Top of Dataset
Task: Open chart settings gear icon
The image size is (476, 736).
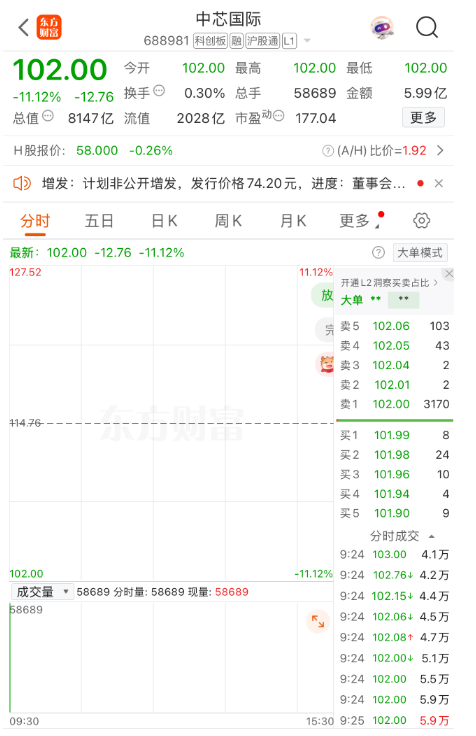Action: click(x=421, y=220)
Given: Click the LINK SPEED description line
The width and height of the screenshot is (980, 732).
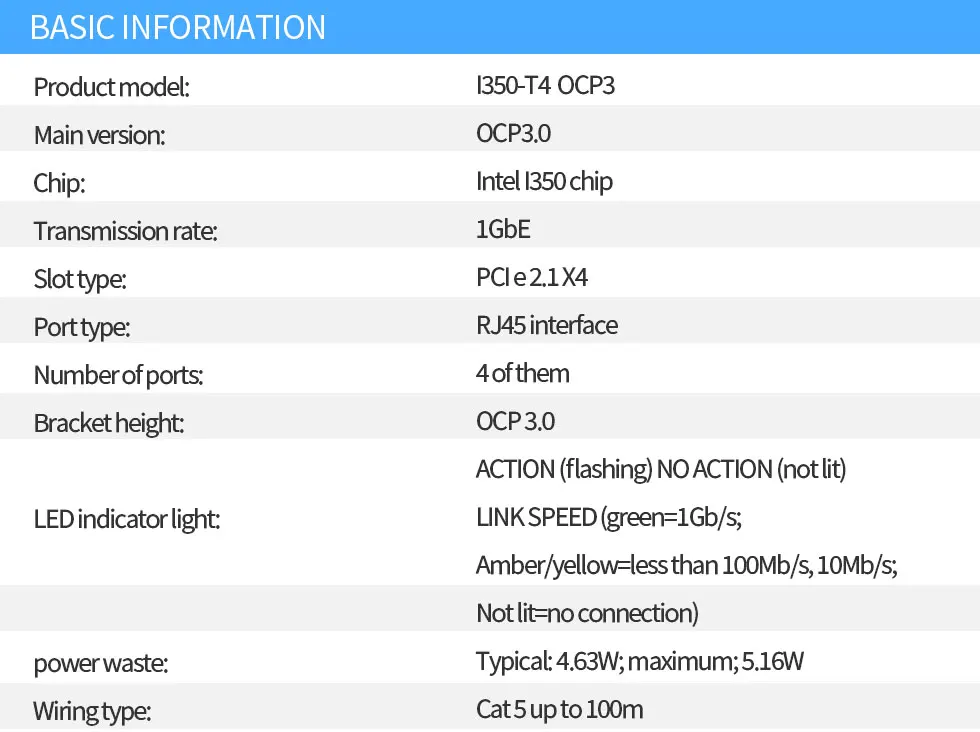Looking at the screenshot, I should pyautogui.click(x=608, y=518).
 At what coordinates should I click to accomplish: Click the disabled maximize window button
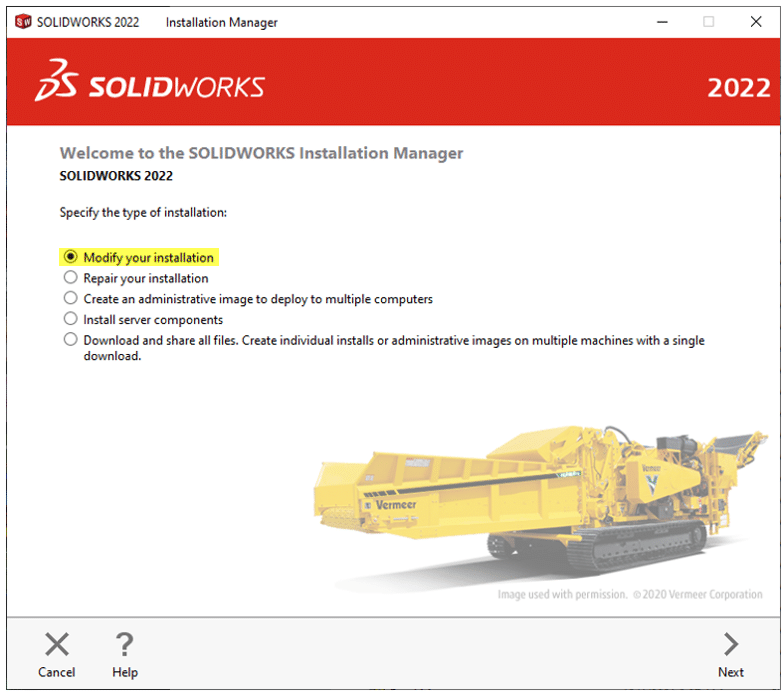(709, 21)
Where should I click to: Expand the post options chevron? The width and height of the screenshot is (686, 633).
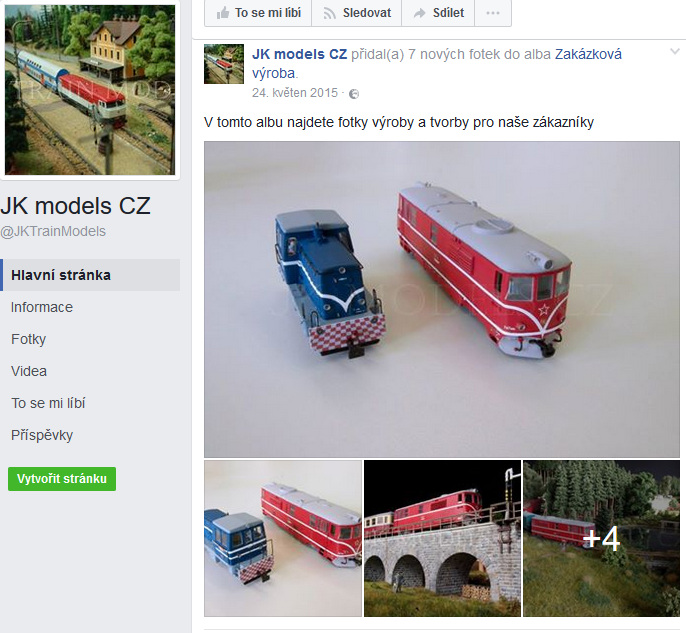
Bottom of Dataset
*Problem to work on:* Without the pictures, transcribe the listing above exactly.

*Output of the task:*
Task: Open chart settings gear icon
The image size is (476, 736).
Action: click(x=421, y=220)
Given: Click the LINK SPEED description line
The width and height of the screenshot is (980, 732).
Looking at the screenshot, I should pyautogui.click(x=608, y=518).
 At what coordinates should I click to accomplish: Click the disabled maximize window button
(709, 21)
Where should I click to: Expand the post options chevron? The width and height of the screenshot is (686, 633).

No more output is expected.